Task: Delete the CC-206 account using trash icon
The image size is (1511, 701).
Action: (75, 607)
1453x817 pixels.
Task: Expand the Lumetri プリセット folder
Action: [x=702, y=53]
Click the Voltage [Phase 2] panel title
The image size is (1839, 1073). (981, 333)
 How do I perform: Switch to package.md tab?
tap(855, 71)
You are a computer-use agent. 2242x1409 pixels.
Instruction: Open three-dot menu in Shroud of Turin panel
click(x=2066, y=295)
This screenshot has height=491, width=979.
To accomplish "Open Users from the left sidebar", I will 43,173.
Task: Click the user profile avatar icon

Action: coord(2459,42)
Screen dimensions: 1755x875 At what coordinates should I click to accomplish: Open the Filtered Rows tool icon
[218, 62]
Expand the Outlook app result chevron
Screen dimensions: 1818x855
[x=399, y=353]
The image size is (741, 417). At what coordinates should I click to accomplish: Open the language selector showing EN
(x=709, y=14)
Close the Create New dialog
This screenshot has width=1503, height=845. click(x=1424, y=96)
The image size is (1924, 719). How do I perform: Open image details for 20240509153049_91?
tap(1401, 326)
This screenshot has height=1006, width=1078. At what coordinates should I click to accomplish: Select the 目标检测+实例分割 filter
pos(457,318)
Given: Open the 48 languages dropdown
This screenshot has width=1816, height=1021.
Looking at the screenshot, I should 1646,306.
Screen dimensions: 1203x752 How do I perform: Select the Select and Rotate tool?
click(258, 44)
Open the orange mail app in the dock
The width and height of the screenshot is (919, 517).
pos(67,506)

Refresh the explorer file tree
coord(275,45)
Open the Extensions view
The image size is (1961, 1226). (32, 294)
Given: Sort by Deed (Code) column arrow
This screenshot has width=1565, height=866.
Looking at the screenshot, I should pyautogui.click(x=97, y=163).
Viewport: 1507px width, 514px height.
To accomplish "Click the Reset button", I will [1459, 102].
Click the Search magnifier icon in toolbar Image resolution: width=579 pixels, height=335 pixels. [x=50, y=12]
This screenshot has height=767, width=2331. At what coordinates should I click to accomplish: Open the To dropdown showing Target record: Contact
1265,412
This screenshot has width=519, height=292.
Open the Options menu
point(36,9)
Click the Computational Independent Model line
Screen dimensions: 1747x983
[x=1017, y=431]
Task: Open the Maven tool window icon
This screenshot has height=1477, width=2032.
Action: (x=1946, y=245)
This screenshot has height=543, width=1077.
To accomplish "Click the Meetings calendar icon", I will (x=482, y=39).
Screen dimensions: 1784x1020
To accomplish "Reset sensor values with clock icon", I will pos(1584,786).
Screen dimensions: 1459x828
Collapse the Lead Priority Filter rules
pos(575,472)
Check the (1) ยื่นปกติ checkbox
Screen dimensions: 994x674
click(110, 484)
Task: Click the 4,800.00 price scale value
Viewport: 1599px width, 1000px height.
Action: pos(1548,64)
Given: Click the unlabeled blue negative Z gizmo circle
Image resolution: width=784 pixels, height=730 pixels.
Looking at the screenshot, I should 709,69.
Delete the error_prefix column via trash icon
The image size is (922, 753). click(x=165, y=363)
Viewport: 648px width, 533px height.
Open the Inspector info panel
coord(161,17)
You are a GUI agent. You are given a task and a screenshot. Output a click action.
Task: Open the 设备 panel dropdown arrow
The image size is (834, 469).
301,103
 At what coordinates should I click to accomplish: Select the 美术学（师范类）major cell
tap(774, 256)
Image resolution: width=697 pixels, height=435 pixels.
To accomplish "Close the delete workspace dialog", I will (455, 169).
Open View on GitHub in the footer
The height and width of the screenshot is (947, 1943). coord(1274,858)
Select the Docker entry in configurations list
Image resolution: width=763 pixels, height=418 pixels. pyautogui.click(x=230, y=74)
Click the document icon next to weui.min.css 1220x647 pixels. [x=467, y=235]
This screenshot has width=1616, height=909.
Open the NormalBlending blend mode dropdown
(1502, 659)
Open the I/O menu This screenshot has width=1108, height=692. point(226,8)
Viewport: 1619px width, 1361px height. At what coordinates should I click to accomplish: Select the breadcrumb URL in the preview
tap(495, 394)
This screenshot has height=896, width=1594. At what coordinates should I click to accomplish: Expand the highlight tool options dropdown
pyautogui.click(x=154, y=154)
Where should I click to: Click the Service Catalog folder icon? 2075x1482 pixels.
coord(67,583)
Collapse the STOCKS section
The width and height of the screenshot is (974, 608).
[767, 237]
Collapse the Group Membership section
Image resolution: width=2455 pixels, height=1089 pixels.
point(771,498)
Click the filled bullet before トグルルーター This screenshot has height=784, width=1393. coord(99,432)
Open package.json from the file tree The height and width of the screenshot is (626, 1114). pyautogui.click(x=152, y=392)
___
Would you give the entries back word for word?

> [Reply to the exercise]
Task: Delete the CC-206 account using trash icon
The image size is (1511, 701).
Action: (75, 607)
1453x817 pixels.
Task: Expand the Lumetri プリセット folder
Action: [x=702, y=53]
Click the Voltage [Phase 2] panel title
The image size is (1839, 1073). (981, 333)
 How do I perform: Switch to package.md tab?
tap(855, 71)
You are a computer-use agent. 2242x1409 pixels.
Instruction: Open three-dot menu in Shroud of Turin panel
click(x=2066, y=295)
This screenshot has height=491, width=979.
To accomplish "Open Users from the left sidebar", I will 43,173.
Task: Click the user profile avatar icon

Action: coord(2459,42)
Screen dimensions: 1755x875 At what coordinates should I click to accomplish: Open the Filtered Rows tool icon
[218, 62]
Expand the Outlook app result chevron
Screen dimensions: 1818x855
[x=399, y=353]
The image size is (741, 417). At what coordinates should I click to accomplish: Open the language selector showing EN
(x=709, y=14)
Close the Create New dialog
This screenshot has width=1503, height=845. click(x=1424, y=96)
The image size is (1924, 719). How do I perform: Open image details for 20240509153049_91?
tap(1401, 326)
This screenshot has height=1006, width=1078. At what coordinates should I click to accomplish: Select the 目标检测+实例分割 filter
pos(457,318)
Given: Open the 48 languages dropdown
This screenshot has width=1816, height=1021.
Looking at the screenshot, I should 1646,306.
Screen dimensions: 1203x752 How do I perform: Select the Select and Rotate tool?
click(258, 44)
Open the orange mail app in the dock
The width and height of the screenshot is (919, 517).
pos(67,506)

Refresh the explorer file tree
coord(275,45)
Open the Extensions view
The image size is (1961, 1226). (32, 294)
Given: Sort by Deed (Code) column arrow
This screenshot has width=1565, height=866.
Looking at the screenshot, I should pyautogui.click(x=97, y=163).
Viewport: 1507px width, 514px height.
To accomplish "Click the Reset button", I will [1459, 102].
Click the Search magnifier icon in toolbar Image resolution: width=579 pixels, height=335 pixels. [x=50, y=12]
This screenshot has height=767, width=2331. At what coordinates should I click to accomplish: Open the To dropdown showing Target record: Contact
1265,412
This screenshot has width=519, height=292.
Open the Options menu
point(36,9)
Click the Computational Independent Model line
Screen dimensions: 1747x983
[x=1017, y=431]
Task: Open the Maven tool window icon
This screenshot has height=1477, width=2032.
Action: (x=1946, y=245)
This screenshot has height=543, width=1077.
To accomplish "Click the Meetings calendar icon", I will (x=482, y=39).
Screen dimensions: 1784x1020
To accomplish "Reset sensor values with clock icon", I will pos(1584,786).
Screen dimensions: 1459x828
Collapse the Lead Priority Filter rules
pos(575,472)
Check the (1) ยื่นปกติ checkbox
Screen dimensions: 994x674
click(110, 484)
Task: Click the 4,800.00 price scale value
Viewport: 1599px width, 1000px height.
Action: pos(1548,64)
Given: Click the unlabeled blue negative Z gizmo circle
Image resolution: width=784 pixels, height=730 pixels.
Looking at the screenshot, I should 709,69.
Delete the error_prefix column via trash icon
The image size is (922, 753). click(x=165, y=363)
Viewport: 648px width, 533px height.
Open the Inspector info panel
coord(161,17)
You are a GUI agent. You are given a task and a screenshot. Output a click action.
Task: Open the 设备 panel dropdown arrow
The image size is (834, 469).
301,103
 At what coordinates should I click to accomplish: Select the 美术学（师范类）major cell
tap(774, 256)
Image resolution: width=697 pixels, height=435 pixels.
To accomplish "Close the delete workspace dialog", I will (455, 169).
Open View on GitHub in the footer
The height and width of the screenshot is (947, 1943). coord(1274,858)
Select the Docker entry in configurations list
Image resolution: width=763 pixels, height=418 pixels. pyautogui.click(x=230, y=74)
Click the document icon next to weui.min.css 1220x647 pixels. [x=467, y=235]
This screenshot has width=1616, height=909.
Open the NormalBlending blend mode dropdown
(1502, 659)
Open the I/O menu This screenshot has width=1108, height=692. point(226,8)
Viewport: 1619px width, 1361px height. At what coordinates should I click to accomplish: Select the breadcrumb URL in the preview
tap(495, 394)
This screenshot has height=896, width=1594. At what coordinates should I click to accomplish: Expand the highlight tool options dropdown
pyautogui.click(x=154, y=154)
Where should I click to: Click the Service Catalog folder icon? 2075x1482 pixels.
coord(67,583)
Collapse the STOCKS section
The width and height of the screenshot is (974, 608).
[767, 237]
Collapse the Group Membership section
Image resolution: width=2455 pixels, height=1089 pixels.
point(771,498)
Click the filled bullet before トグルルーター This screenshot has height=784, width=1393. coord(99,432)
Open package.json from the file tree The height and width of the screenshot is (626, 1114). pyautogui.click(x=152, y=392)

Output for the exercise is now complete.